### Texto del ejercicio
El final del relato narra el “absolutismo” de un alga que decide diferenciarse de las nubes y los recuerdos. El alga se desangra, pues el precio de su autonomía es la caducidad inherente al principio de individuación. Luis Keeler nota que “la noche le empapaba las entrañas, creciendo como un árbol que sacude la tinta de sus ramas”. Algunos observarán que el cuento es un galimatías sin pies ni cabeza, casi un monstruo digno de figurar en un bestiario medieval, y no se equivocan, pues Lezama Lima, que siempre escribe desde una perspectiva religiosa, órfica-católica, no pretende urdir una historia, sino contener el flujo del ser con la Palabra, con el Logos. Y la Palabra crea, produce vida, pero no puede controlar su abundancia, que inevitablemente engendra aberraciones, quimeras, delirios, mitos y ensueños. La literatura no alcanza la cima de lo poético hasta que se alía con la teratología. Cristo es el centro que irradia vida, pero su Luz no puede espantar el poder de las tinieblas, al menos en este mundo, donde lo incondicionado sucumbe a las servidumbres de la materia. El catolicismo de Lezama Lima es, por utilizar una expresión de Valente, “esa sobrecausalidad” que sólo podemos percibir oblicuamente.

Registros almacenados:

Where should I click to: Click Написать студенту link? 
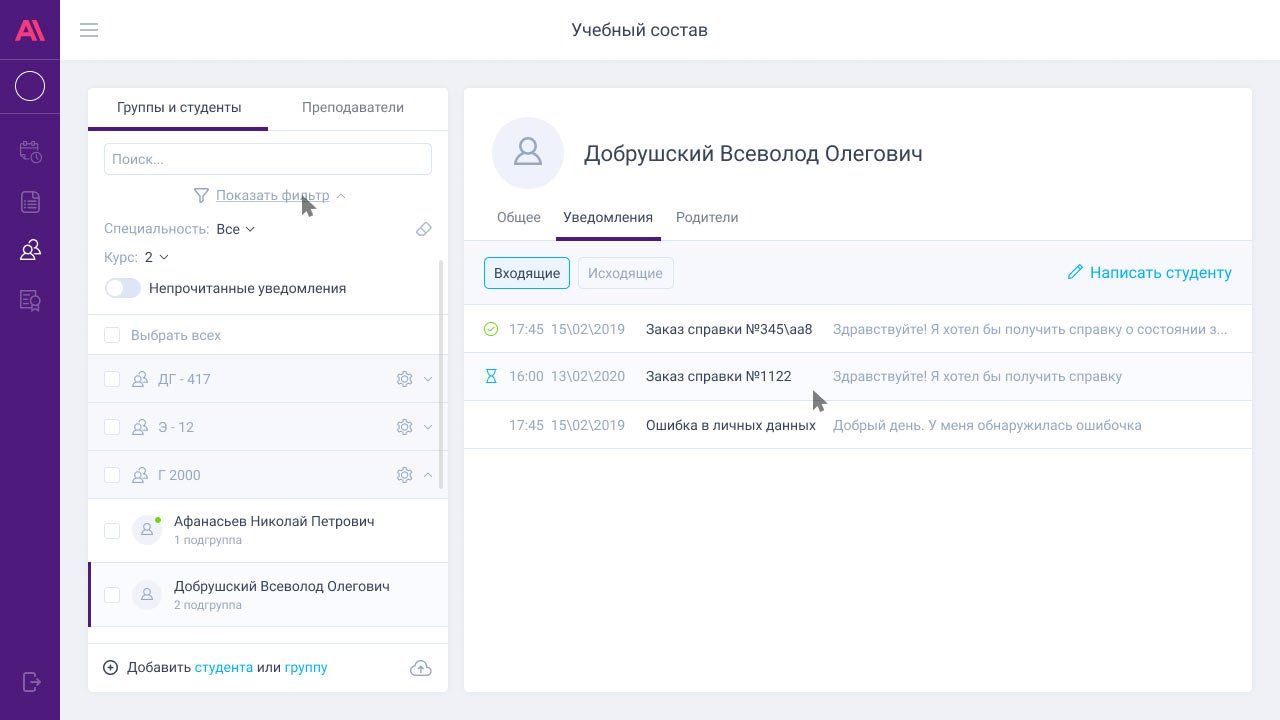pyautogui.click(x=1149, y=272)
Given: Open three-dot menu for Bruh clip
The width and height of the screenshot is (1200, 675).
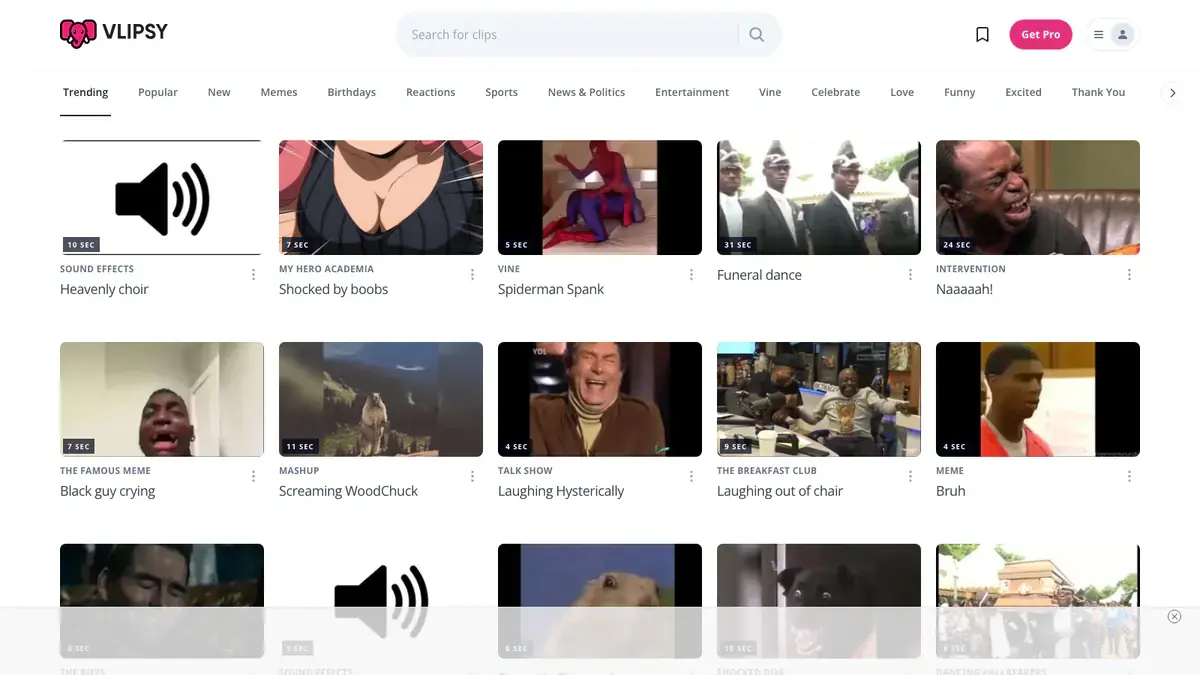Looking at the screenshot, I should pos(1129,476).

---

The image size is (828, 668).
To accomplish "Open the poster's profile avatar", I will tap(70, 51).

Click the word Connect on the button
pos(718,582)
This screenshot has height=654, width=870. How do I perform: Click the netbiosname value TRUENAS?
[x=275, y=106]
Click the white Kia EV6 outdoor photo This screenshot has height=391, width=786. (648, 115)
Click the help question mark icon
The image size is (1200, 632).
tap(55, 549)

* * *

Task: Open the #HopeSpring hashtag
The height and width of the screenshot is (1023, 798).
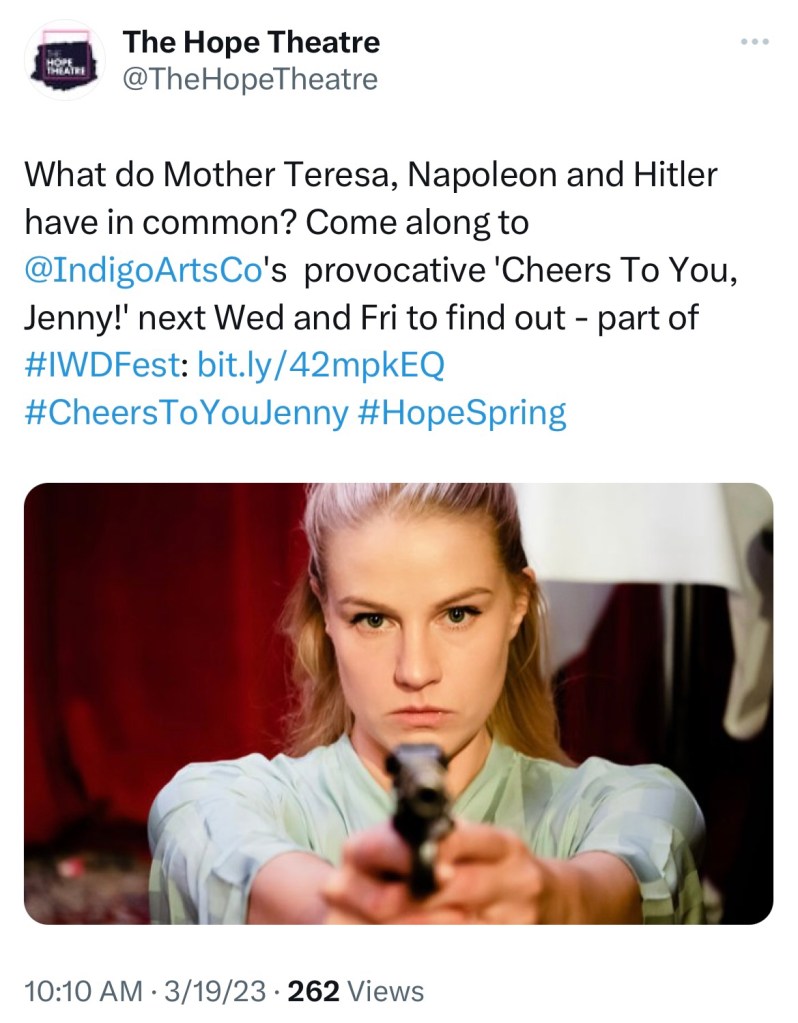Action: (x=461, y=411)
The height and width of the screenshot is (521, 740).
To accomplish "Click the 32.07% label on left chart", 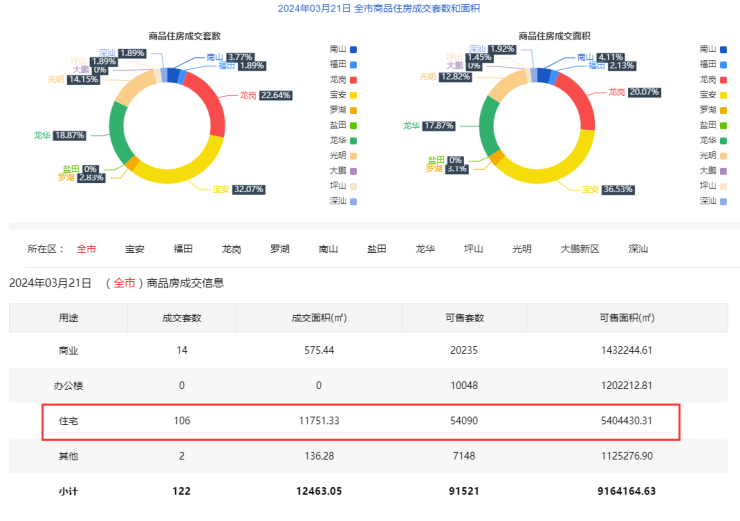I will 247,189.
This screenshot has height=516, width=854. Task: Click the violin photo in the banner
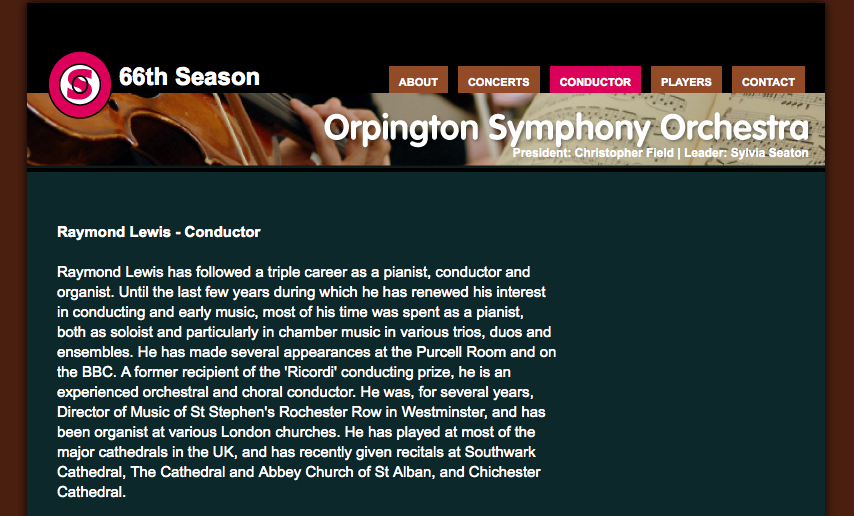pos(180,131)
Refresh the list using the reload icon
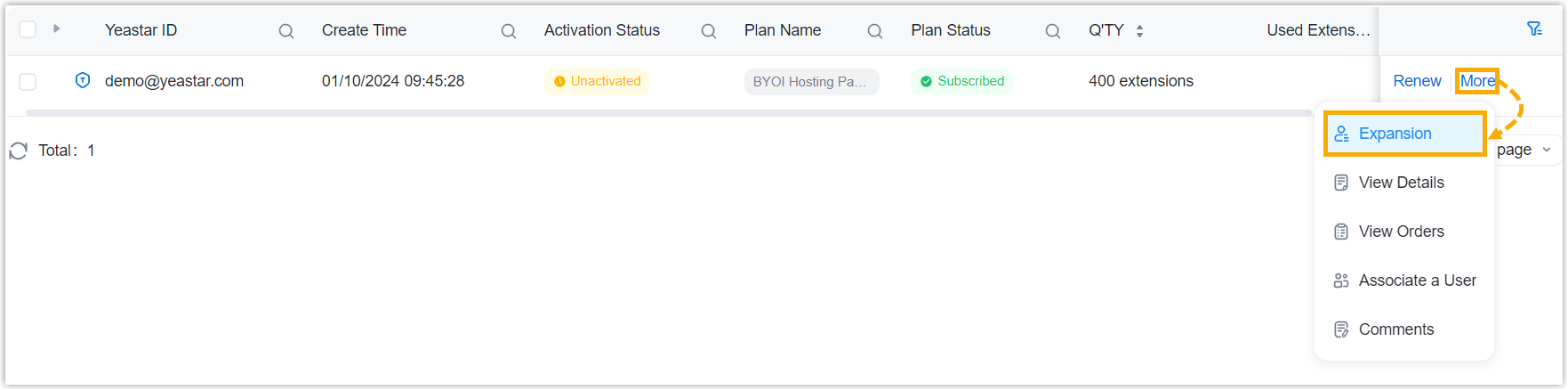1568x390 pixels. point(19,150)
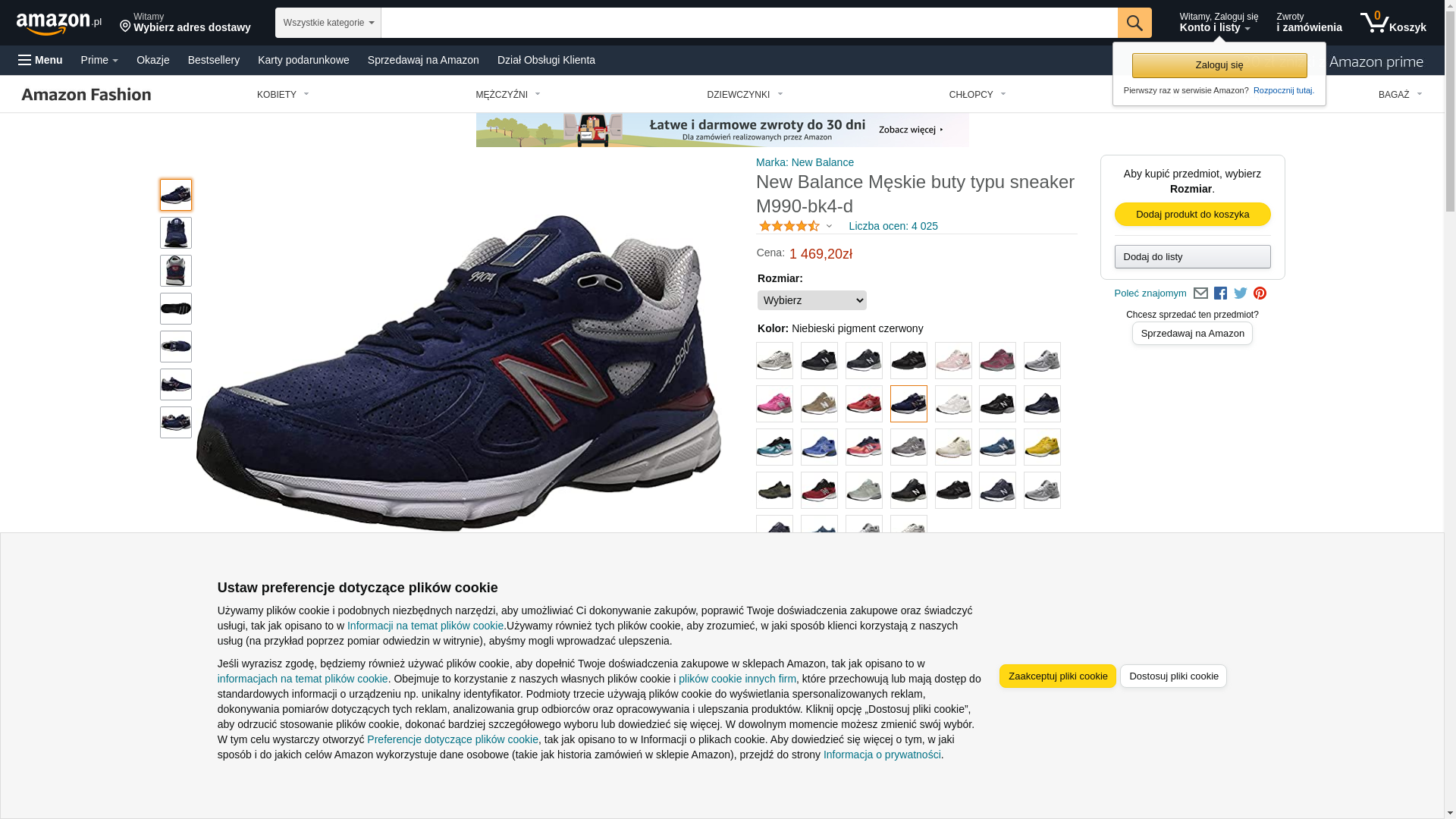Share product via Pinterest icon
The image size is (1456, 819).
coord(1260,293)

### Preguntas
1) Según el texto sobre el cuento de Lezama Lima, ¿desde qué perspectiva escribe siempre este autor?
2) Traduce al inglés esta oración del texto sobre el cuento de Lezama Lima: "La literatura no alcanza la cima de lo poético hasta que se alía con la teratología".
3) Prosigue el comentario sobre el cuento de Lezama Lima a partir de su última oración.
Este material no hace falta para resolver las actividades.

### Respuestas numeradas
1) Desde una perspectiva religiosa, órfica-católica.

2) Literature does not reach the summit of the poetic until it allies itself with teratology.

3)
En una de las cartas a su hermana, Eloísa Lezama Lima de Álvarez, el escritor cubano afirma: “La realidad y la irrealidad están tan entrelazadas que apenas distingo lo sucedido, el suceso actual y las infinitas posibilidades del suceder”. “Fugados” es el perfecto umbral de una experiencia con seis estancias o moradas que muestran las infinitas posibilidades del ser, su incansable feracidad, reuniendo pasado, presente y futuro en un éxtasis lingüístico que resuena como una obertura. Órfico-católico, Lezama Lima nos inicia en una forma de conocimiento que desmonta la falsa piedad del que se ha dejado matar por la letra, atribuyéndole un sentido presuntamente inmutable. El católico sabe que la verdad nunca es un dato de experiencia, sino el producto de una larga exégesis. María Zambrano, con una visión semejante del lenguaje y lo divino, describió con precisión el objetivo último de la obra de Lezama Lima: “Árbol único que plantado en el campo donde lo único florece, […] trae con su presencia la presencia de los árboles únicos, de los animales únicos, de los seres únicos que se nos hayan ido dando a ver y aún la de algunos que sólo nos habían rozado con su clara sombra”. (“Hombre verdadero: José Lezama Lima”, Poesie, 2, 1977, pp. 26-28). Dicho de otro modo, la literatura de Lezama Lima –cuento, poesía, novela- debe entenderse como “una misión de claridad”, sin olvidar que la luz nunca se haría visible sin su contrario, la ardiente oscuridad.